Maybe instead of calling it an invertedchunker it could be called a metadatamirror? Take remoteA and remoteB and set it up so that all the metadata for remoteA is mirrored as a purely metadata storing file on remoteB

Then you could do like

rclone -v copy "localstuff" "mirrorinvertedchunkerwhateveryouwanttocallit"

It would then grab the metadata from remoteB to perform all it's --checkers against, then it would upload the data to remoteA and update all the metadata files on remoteB that were relevent.

ncw · August 2, 2023, 2:20am

I did make a zip backend (not released yet) which allows you to read individual files out of the zip archive without downloading the whole thing. Rclone downloads the central directory which is normally quite small then it knows where all the files are in the zip file.

That sounds like it could go part of the way towards solving your problem.

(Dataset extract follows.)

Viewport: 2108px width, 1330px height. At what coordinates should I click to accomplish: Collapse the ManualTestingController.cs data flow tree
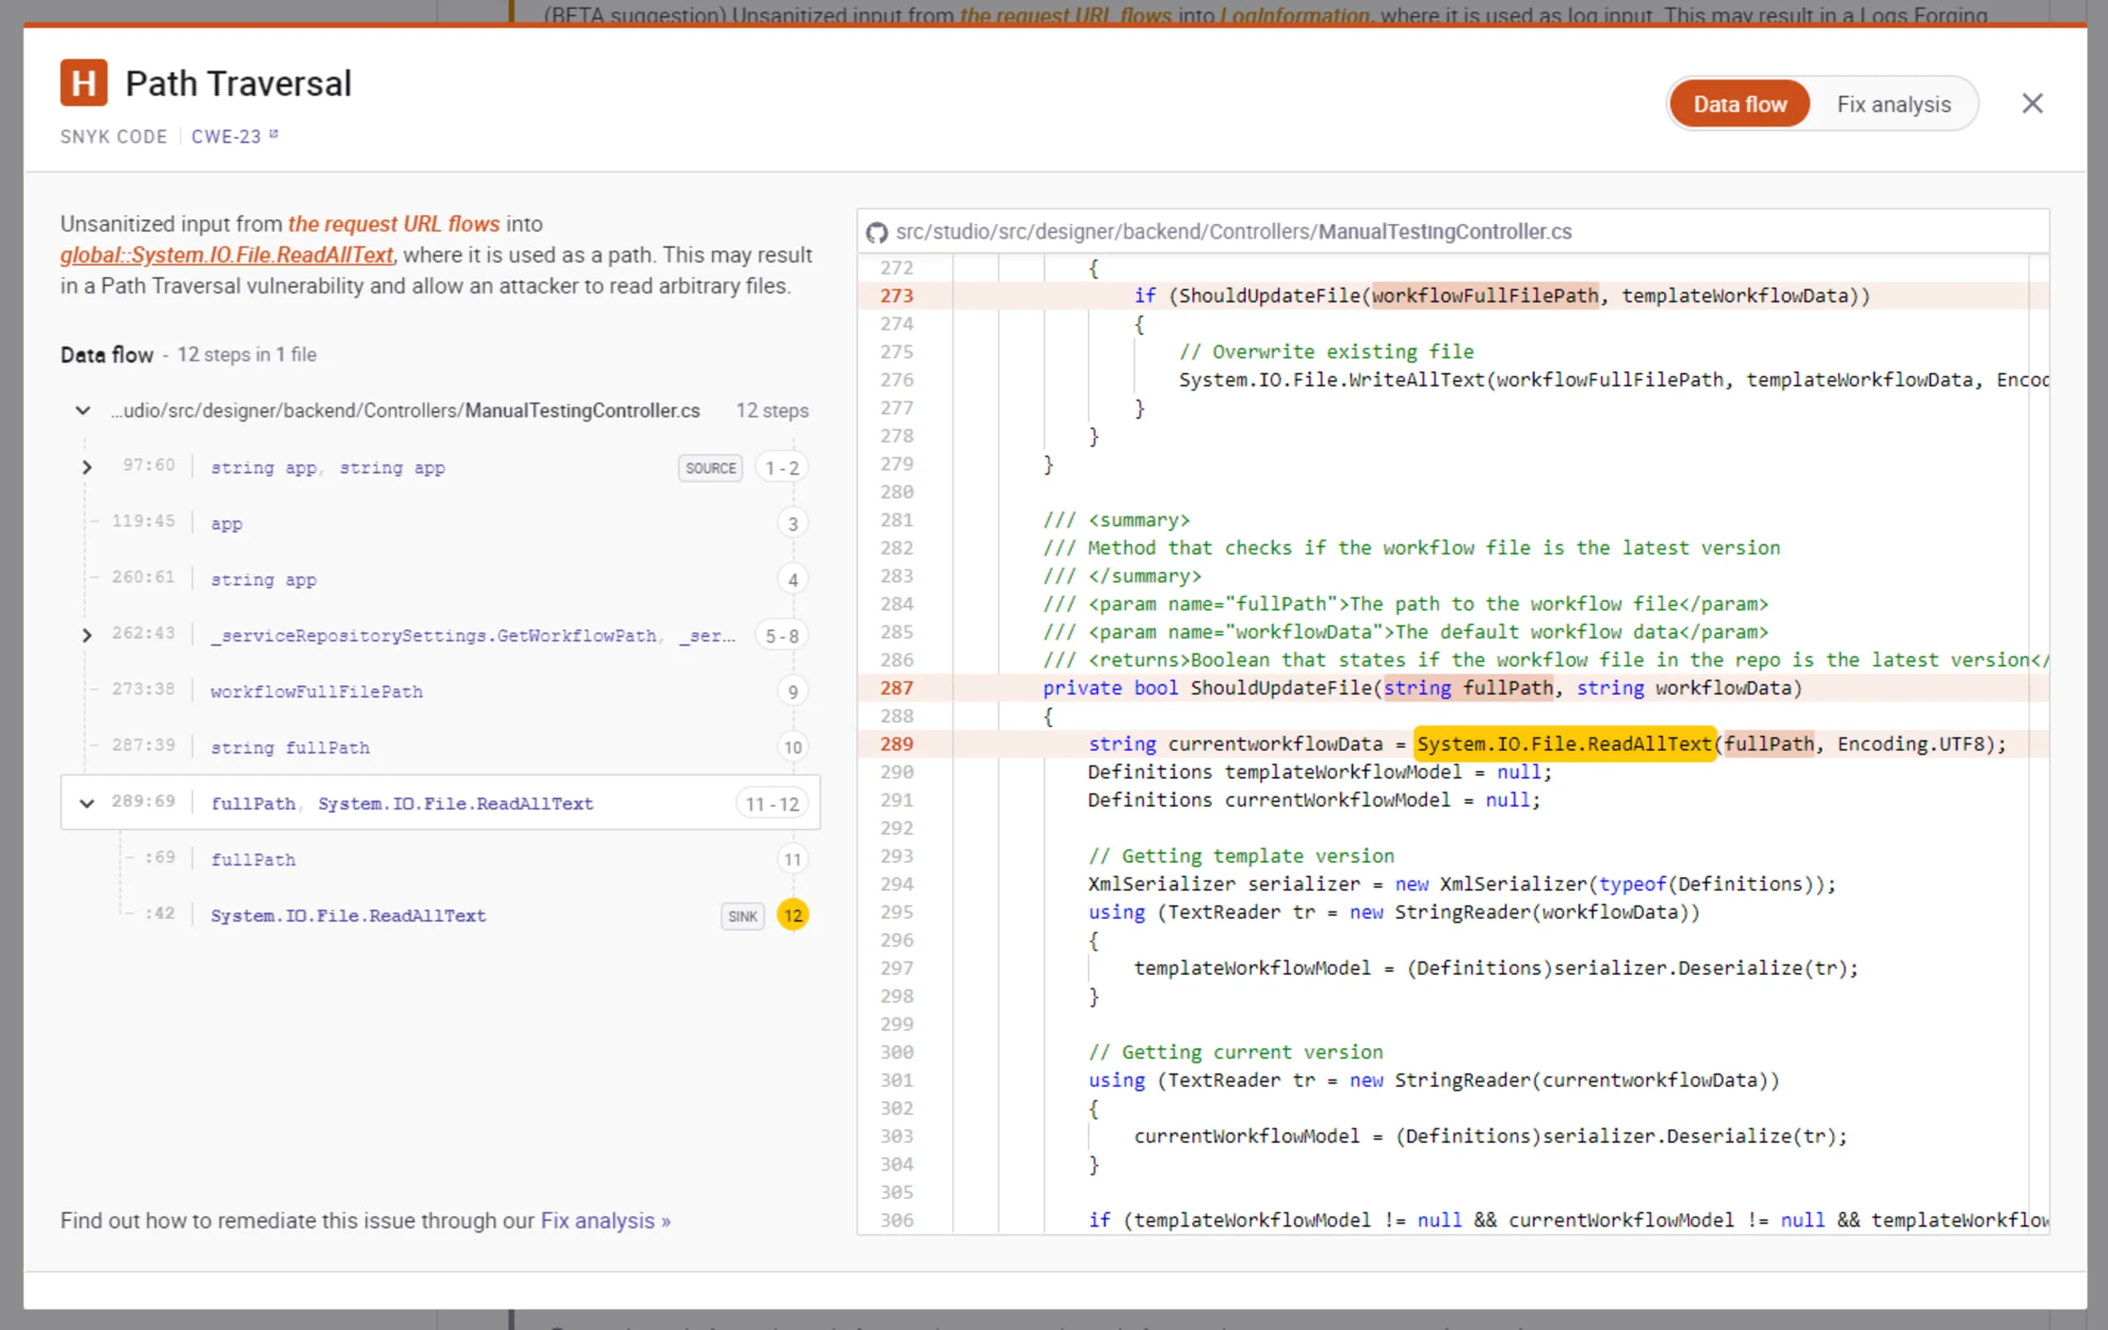tap(82, 411)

You could also use restic. Restic is good at chunking files up together - it makes lots of about 10MB files but they are compressed and encrypted. Restic has a fuse filing system to read individual files back. You can also use any of rclone's backends with restic.

This is kind of like a union with a cache. One day when I finish the vfscache backend you'll be able to wrap it over a remote and it would work very much like this. In the mean time you could investigate the cache backend which works in a similar way.

left1000 · August 2, 2023, 7:53pm

I was using the cache backend ages ago but it didn't work that effectively. I stopped using it when you said you weren't working on it anymore. I could just cross my fingers though that you finish vfscache and/or the peak inside zip folder features before the unlimited cloud storage scene entirely combust's and we're all forced to move somewhere like amazon deep glacier.

It sounds like you have a far better comprehension of the issue than I do though. I guess I just wanted to make sure someone with expertise was aware of how hard (feels virtually impossible) it would be for an inept user like me to set something up using amazon deep glacier's draconian restrictions (policies which make total sense as cost saving measures, of course.)

TLDR: As a novice it's easy to generate a million unnecessary api calls being foolish. Very easy. I do it constantly.

kapitainsky · August 2, 2023, 8:02pm

I think you are mixing things. Rclone is not backup software. If you want to use AWS Glacier you need some logic to manage its limitations. rclone can be helpful to upload or download files. But it is not a solution for backup purposes.

left1000 · August 2, 2023, 8:06pm

I do not need rclone for backup purposes I run weekly shadowclone copies on my computer to my synology nas. This has proven extremely reliable and effective. The cloud files are far less important things.

But the synology is so easy to use, that I haven't learned any advance backup lingo/programs/technology/habits/etc. Which is why I use rclone at such a total novice level.

The synology only keeps backup versions for at most two years though to save on space, and the cloud files go back 10-14 years. You can imagine quite a lot of these files are incredibly unlikely to ever be needed again, but it can be useful to access their metadata when comparing to my memory and modern files.

system · October 1, 2023, 8:06pm

This topic was automatically closed 60 days after the last reply. New replies are no longer allowed.